Edward Quinn Picasso and Henri Matarasso, gallery owner and publisher, checking the etching 'La Minotauromachie', La Californie, Cannes, 1961. © edwardquinn.com © Succession Picasso/DACS, London 2019.
Hanging in the Musée Picasso in Paris, one will find Pablo Picasso’s original large scale copper plate, the origin of La Minotauromachie. In just over a month Picasso worked and reworked this plate, immersing himself in Roger Lacourière’s atelier, etching each detail of the image in an acid tank too small to contain the entire plate.
Dated March 23, 1935 in the plate, Lacourière printed the first state of La Minotauromachie only a few days after Picasso embarked on the endeavor. His invoices document a continuous collaborative process between artist and printer, progressively printing proofs of each state on a weekly basis, as Picasso’s plate evolved through its lifetime of seven total states: the 1st-2nd states printed from 25-29 March; 3rd-5th states from 1-5 April; 6th state from 8-12 April and the 7th (final) state 28 April-3 May.
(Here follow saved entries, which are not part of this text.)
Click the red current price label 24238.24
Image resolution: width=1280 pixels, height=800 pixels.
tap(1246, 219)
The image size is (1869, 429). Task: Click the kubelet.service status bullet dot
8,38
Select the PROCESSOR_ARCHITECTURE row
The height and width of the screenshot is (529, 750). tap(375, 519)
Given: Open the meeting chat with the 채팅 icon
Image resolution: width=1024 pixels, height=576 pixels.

Pablo Picasso La Minotauromachie (State I), 1935. © Succession Picasso/ DACS, London 2019.
The seven states show each stage at which Picasso reflected on his masterpiece in the making. The first state shows the basis of the composition; the second, the reworking of the building, the Minotaur’s right hand, and the female figures elaborated. The third state sees the first additions to detail in the brimmed hat, facial features, a remodeled man on the ladder, with the Minotaur’s arm thickened. For the fourth state, the artist reworked the entire plate, deeply incising the copper, resulting in a much darker, richer impression. The fifth state sees a lightness reintroduced to the composition in the sky, horse’s main and candle surround. The sixth state is modified by the Minotaur’s arm, with more light radiating from the candle, and the sky uniformly hatched. The seventh (final) state shows further work to the girls in the tower, the dove, and the hair of the girl holding the candle.
Pablo Picasso La Minotauromachie, 1935 (detail). Estimate: £800,000 - 1,200,000. Evening and Day Editions at Phillips London, 23 January.
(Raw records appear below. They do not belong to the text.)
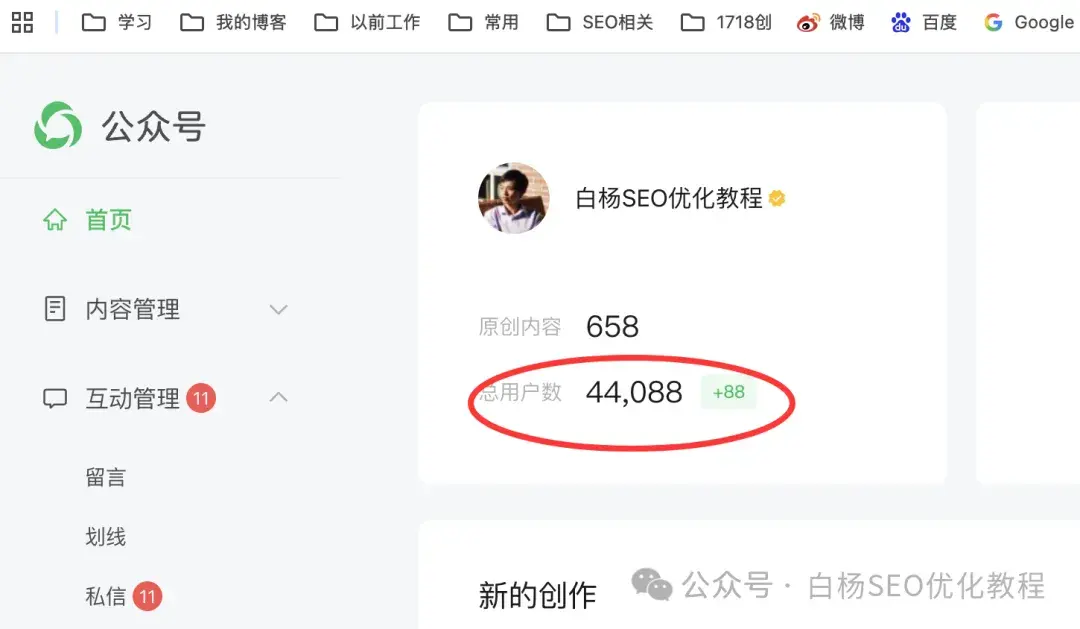Click the chat bubble icon beside 互动管理
Image resolution: width=1080 pixels, height=629 pixels.
[x=55, y=398]
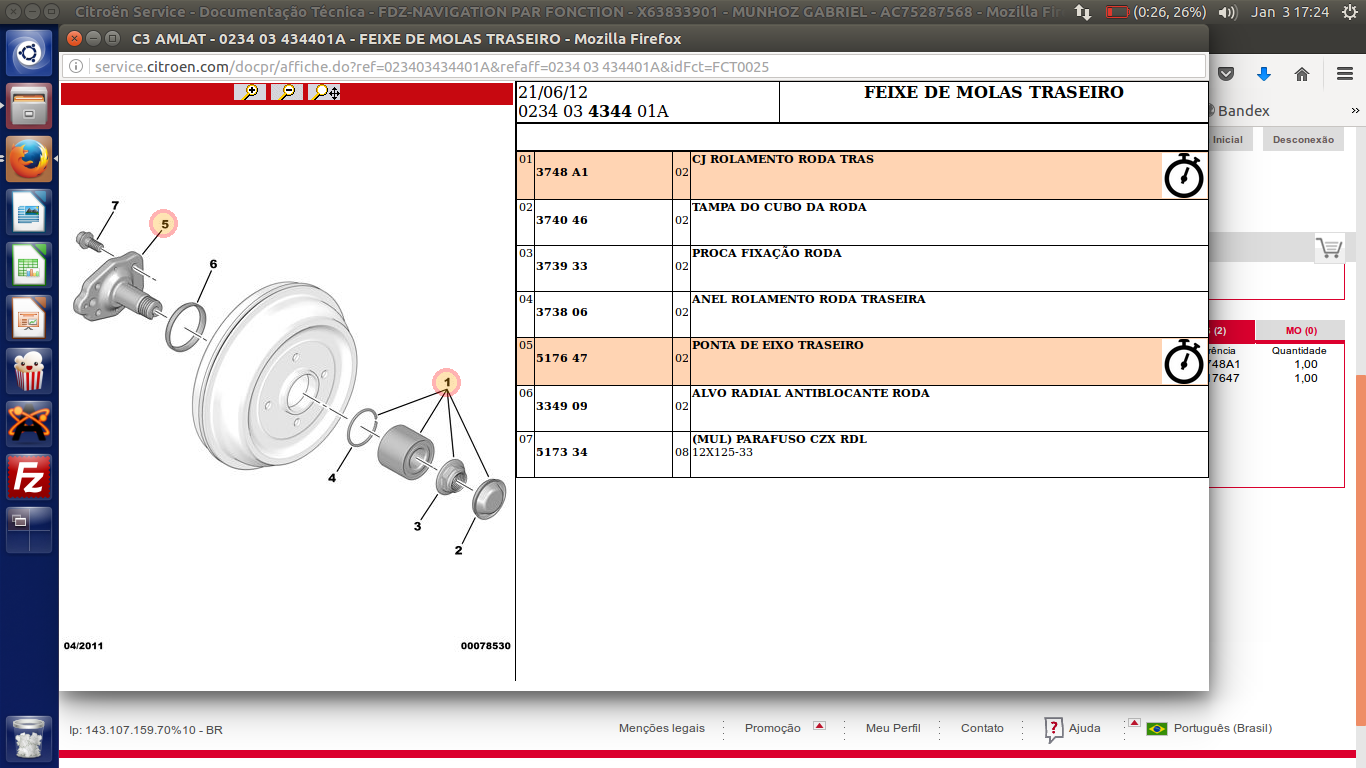This screenshot has height=768, width=1366.
Task: Open the Português (Brasil) language selector
Action: pyautogui.click(x=1210, y=728)
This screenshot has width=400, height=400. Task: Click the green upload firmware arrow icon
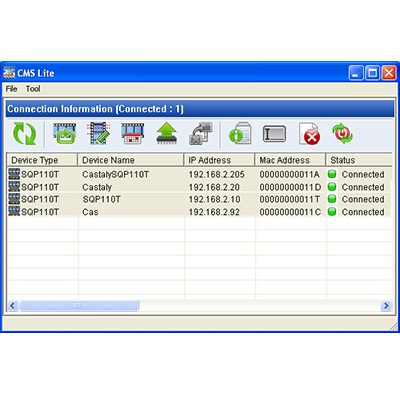point(167,134)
Printing of the final state was completed by June 1936. Upon completion, and unlike his usual practice for graphic output, Picasso did not intend this particular print to be traditionally editioned, precisely organized or definitively numbered. Selling was not the priority. The image was of utmost importance to the artist - a decision clearly demonstrating his intense personal investment in the project. Instead, Picasso kept the entire group of prints for his own use, gifting more than half of them from 1935 through the 1960’s - signing, numbering and dedicating copies as they passed through his hands to the select few closest to him, and keeping them away from his most trusted dealers.
While no exact account of impressions exists, and there is no seeming rhyme or reason to the order of those few inconsistently numbered and gifted prints, numerous historians such as Brigitte Baer, and Sebastian and Herma Goeppert, alongside documents in the Musée Picasso and appearances of this image in the public marketplace combined, have identified the existence of between 55 and 65 examples of this final state impression.
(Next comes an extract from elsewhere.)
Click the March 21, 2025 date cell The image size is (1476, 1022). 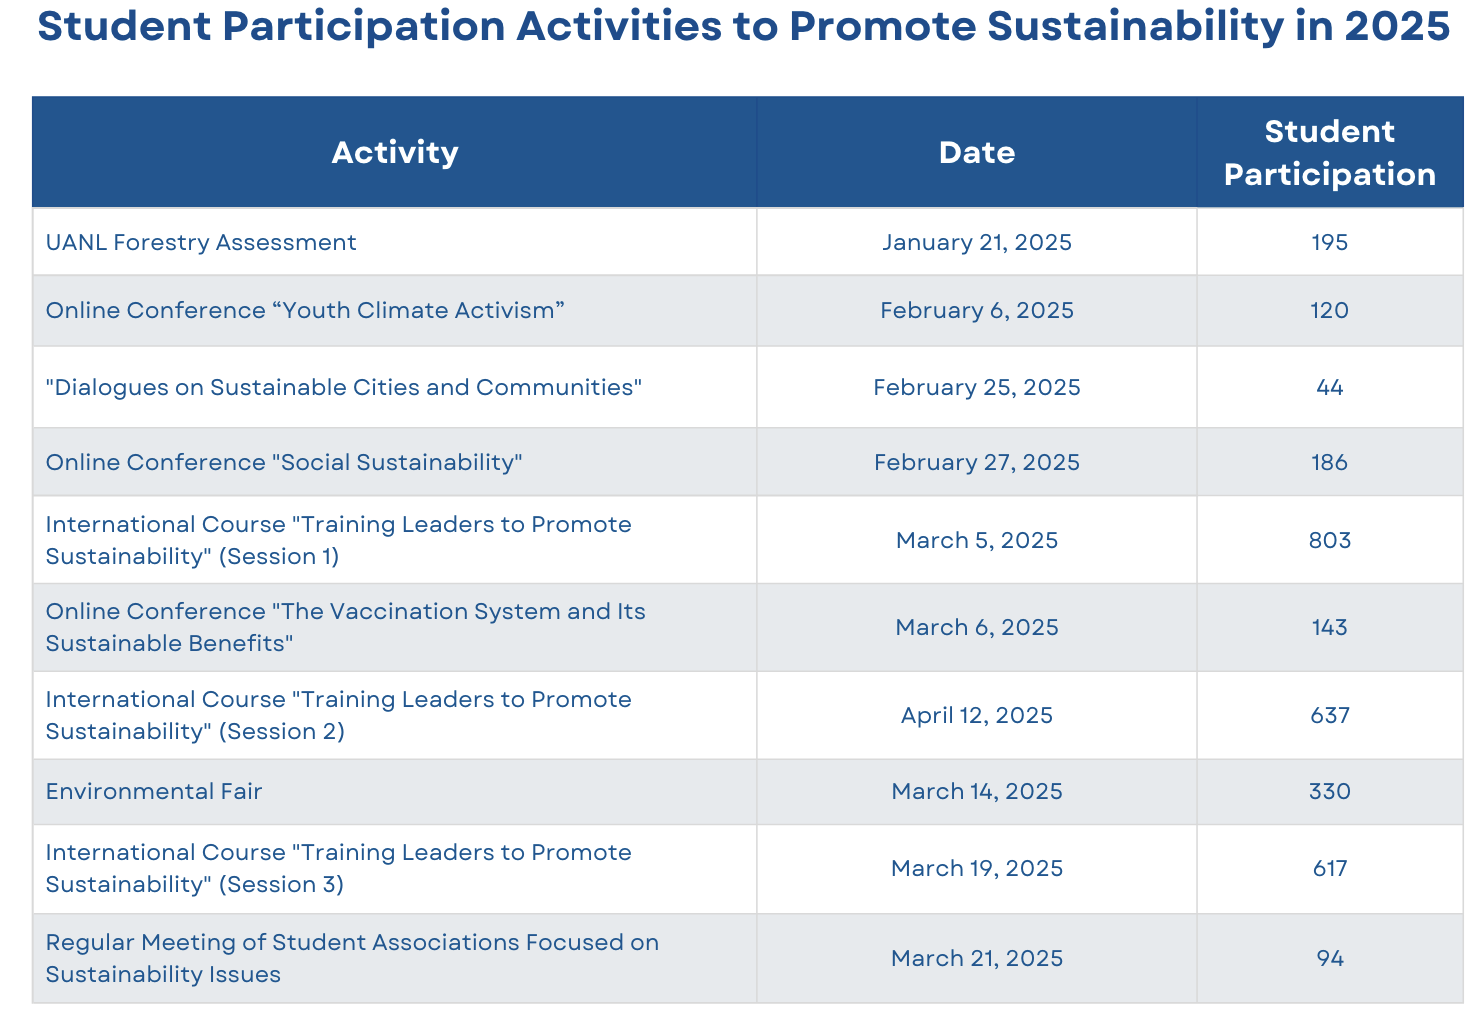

Pablo Picasso La Minotauromachie, 1935. Estimate: £800,000 - 1,200,000. Evening and Day Editions at Phillips London, 23 January.
Nearly all of these recorded impressions of La Minotauromachie are now held in public or permanent collections, such as the Musée Picasso, Paris; Bibliothèque Nationale, Paris; Museo Picasso, Barcelona; Sprengel Museum, Hanover; Stedelijk Museum, Amsterdam; Ashmolean Museum, Oxford; The Metropolitan Art Museum, Tokyo; The Museum of Modern Art, New York; The Metropolitan Museum of Art, New York; The Brooklyn Museum, Brooklyn; The Art Institute of Chicago, Chicago; Museum of Fine Arts, Boston; The Philadelphia Museum of Art, Philadelphia; The Baltimore Museum, Baltimore; The Princeton Museum, Princeton; The National Gallery, Washington, D.C.; and The National Gallery, Ottawa; not to mention those in the most important private collections.
This work is new to the auction market. Purchased directly from Marina Picasso (Olga Khokhlova’s granddaughter), it is one of the group of unsigned impressions left to her after Picasso’s death and bears her collection inkstamp on the reverse.